Unlike outright fraud, dark patterns operate in a legal gray zone: they are psychologically coercive but technically compliant. Regulatory attention is growing - the FTC and European regulators have issued guidance and enforcement actions - yet users remain largely unaware of the techniques being applied against them in ordinary browsing. A 2019 study by Mathur et al. found dark patterns on over 11% of 11,000 shopping websites surveyed.
The core challenge is detection at scale. Dark patterns are embedded in real page structure and depend on contextual signals - visual asymmetry, linguistic framing, interface hierarchy - that are difficult to capture with keyword rules alone. Existing academic datasets label patterns at the UI-element level but generalize poorly to live, adversarially designed production pages. We built a system that combines semantic understanding with structural and CSS analysis to detect dark patterns robustly on real websites.
|
|
Technical Approach
The Deceptive Pattern Detector implements a two-stage pipeline designed to balance latency, accuracy, and privacy. The first stage runs entirely in the browser: the extension extracts choice sets (clusters of related UI elements that present the user with a decision) from the Accessibility Tree and DOM, embeds their text using MiniLM via ONNX Runtime WebAssembly, and applies a lightweight noise filter before making any network call. The second stage runs on a Flask server: candidates that pass the gatekeeper threshold are scored by eight independent XGBoost binary classifiers - one per pattern type - each trained on 80+ engineered features covering text signals, CSS visual asymmetry, and structural properties.
Why Two Stages?
A naive approach - sending every UI element to a server - would be too slow for real-time browsing and would raise privacy concerns by transmitting raw page content for every visited URL. Our gatekeeper filter eliminates roughly 80% of candidate elements before any server call, reducing latency and the volume of data transmitted while preserving recall on genuine dark patterns.

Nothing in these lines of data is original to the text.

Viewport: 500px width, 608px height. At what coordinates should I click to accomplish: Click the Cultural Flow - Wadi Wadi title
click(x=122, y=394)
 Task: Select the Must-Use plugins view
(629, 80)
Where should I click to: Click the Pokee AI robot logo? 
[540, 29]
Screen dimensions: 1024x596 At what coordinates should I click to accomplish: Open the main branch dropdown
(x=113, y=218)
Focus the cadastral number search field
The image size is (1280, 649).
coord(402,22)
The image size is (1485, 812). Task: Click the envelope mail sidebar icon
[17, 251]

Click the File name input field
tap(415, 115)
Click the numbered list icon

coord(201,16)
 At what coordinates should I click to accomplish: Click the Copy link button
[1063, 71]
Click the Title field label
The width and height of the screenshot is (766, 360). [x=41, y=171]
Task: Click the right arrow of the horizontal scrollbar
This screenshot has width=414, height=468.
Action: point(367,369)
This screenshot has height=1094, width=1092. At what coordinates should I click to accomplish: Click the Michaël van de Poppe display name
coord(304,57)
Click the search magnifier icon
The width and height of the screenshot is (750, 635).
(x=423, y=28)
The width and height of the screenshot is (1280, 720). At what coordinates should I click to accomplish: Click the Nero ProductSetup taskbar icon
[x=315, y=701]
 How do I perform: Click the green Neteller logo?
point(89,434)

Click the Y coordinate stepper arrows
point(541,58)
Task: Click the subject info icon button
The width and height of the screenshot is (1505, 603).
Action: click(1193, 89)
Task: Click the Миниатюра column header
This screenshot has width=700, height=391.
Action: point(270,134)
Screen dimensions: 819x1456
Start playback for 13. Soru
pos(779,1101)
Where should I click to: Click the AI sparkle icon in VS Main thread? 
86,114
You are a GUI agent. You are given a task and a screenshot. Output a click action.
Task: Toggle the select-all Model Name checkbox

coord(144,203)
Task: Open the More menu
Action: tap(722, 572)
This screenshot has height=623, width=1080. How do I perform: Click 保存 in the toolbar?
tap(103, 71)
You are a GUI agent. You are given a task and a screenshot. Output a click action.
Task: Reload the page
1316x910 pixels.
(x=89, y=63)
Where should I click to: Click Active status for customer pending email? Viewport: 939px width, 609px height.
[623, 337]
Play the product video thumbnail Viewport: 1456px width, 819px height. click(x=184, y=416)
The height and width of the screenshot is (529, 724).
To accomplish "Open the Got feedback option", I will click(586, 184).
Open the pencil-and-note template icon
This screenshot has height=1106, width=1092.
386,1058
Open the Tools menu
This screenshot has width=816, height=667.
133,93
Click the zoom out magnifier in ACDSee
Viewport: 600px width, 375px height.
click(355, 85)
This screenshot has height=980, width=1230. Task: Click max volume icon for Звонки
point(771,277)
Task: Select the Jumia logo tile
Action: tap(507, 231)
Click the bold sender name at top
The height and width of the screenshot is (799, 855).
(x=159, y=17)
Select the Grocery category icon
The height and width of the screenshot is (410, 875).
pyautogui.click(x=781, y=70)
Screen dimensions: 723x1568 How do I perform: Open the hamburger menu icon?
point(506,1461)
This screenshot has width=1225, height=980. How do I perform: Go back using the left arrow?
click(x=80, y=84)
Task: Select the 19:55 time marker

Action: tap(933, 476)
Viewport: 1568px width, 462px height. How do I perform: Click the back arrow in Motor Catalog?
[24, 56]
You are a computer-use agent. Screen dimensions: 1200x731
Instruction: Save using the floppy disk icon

Running MiniLM in-browser via ONNX Runtime Wasm means semantic embeddings are generated without sending text to any external service. Only candidates above the gate threshold, stripped of personally identifiable context, reach the classification endpoint.
Choice Set Abstraction
Rather than evaluating individual DOM elements in isolation, the system groups related elements into choice sets: the accept button and shame-laden decline link on a cookie banner form a single choice set; the pre-checked newsletter checkbox and its double-negative label form another. This framing allows each model to reason about the relationship between options, which is where most dark patterns manifest their manipulative intent.
Pipeline Architecture
The extension processes each page through six sequential stages:
- Choice Set Extraction - choice_set_extractor.js walks the Accessibility Tree and DOM to identify decision-point UI groups: clusters of elements (buttons, links, checkboxes, form fields) that together present a binary or multi-way choice. Each choice set captures option labels, CSS computed properties, and subtree structure.
- Noise Filtering - noise_classifier.js uses Jaccard similarity and keyword matching to discard navigation chrome, footers, social share buttons, and other non-decision UI before any embedding work is performed. This stage eliminates the majority of candidate elements with negligible compute cost.
- In-Browser MiniLM Embedding - offscreen_embedder.js runs all-MiniLM-L6-v2 via ONNX Runtime WebAssembly in an offscreen document, generating 384-dimensional semantic vectors for choice-set text without any network call. Per-choice-set embedding completes in under 150 ms on typical hardware.
- Gatekeeper Filter - dp_gatekeeper.js applies a cosine-similarity threshold against a set of dark-pattern anchor embeddings. Only candidates whose similarity exceeds the gate pass to the server.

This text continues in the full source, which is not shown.